The Accession Day tilts were a series of elaborate festivities held annually at the court of Elizabeth I of England to celebrate her Accession Day, 17 November, also known as Queen's Day. The tilts combined theatrical elements with jousting, in which Elizabeth's courtiers competed to outdo each other in allegorical armour and costume, poetry, and pageantry to exalt the queen and her realm of England.
The last Elizabethan Accession Day tilt was held in November 1602; the queen died the following spring. Tilts continued as part of festivities marking the Accession Day of James I, 24 March, until 1624, the year before his death.
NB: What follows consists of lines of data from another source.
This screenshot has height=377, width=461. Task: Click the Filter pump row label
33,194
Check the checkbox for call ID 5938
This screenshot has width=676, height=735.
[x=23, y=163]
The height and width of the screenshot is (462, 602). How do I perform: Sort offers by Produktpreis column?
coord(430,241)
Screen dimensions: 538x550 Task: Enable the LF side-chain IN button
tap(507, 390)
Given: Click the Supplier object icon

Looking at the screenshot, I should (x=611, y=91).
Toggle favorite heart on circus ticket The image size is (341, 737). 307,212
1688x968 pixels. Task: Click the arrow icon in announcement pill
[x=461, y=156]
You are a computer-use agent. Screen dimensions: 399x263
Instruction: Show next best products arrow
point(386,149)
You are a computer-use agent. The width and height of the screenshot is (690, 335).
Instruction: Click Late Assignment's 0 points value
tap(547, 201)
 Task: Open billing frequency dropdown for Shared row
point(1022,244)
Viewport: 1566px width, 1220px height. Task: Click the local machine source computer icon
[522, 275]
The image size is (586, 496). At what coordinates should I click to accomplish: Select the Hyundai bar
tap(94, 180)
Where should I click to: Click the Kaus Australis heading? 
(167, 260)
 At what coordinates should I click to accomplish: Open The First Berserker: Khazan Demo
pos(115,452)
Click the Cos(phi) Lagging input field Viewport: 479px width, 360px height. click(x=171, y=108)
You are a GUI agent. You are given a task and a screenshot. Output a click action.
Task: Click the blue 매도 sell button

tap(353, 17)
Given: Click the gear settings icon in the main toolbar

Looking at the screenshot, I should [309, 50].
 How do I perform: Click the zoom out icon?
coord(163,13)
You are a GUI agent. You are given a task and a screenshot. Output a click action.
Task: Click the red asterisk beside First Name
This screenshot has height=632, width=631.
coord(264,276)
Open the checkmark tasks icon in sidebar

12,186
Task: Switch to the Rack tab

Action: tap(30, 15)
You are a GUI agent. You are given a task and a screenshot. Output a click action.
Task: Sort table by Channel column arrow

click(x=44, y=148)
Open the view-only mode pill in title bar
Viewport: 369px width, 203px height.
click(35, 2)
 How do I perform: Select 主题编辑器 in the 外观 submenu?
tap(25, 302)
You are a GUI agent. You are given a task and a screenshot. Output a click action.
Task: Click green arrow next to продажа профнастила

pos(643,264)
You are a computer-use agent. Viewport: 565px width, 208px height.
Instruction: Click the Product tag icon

Sir Henry Lee of Ditchley, Queen's Champion, devised the Accession Day tilts, which became the most important Elizabethan court festival from the 1580s. The celebrations are likely to have begun somewhat informally in the early 1570s. By 1581, the Queen's Day tilts "had been deliberately developed into a gigantic public spectacle eclipsing every other form of court festival", with thousands in attendance; the public were admitted for a small charge. Lee himself oversaw the annual festivities until he retired as Queen's Champion at the tilt of 1590, handing over the role to George Clifford, 3rd Earl of Cumberland. Following Lee's retirement, orchestration of the tilts fell to the Earl of Worcester in his capacity of Master of Horse and to the queen's favourite, the Earl of Essex, although Lee remained as a sort of Master of Ceremonies at the request of the queen.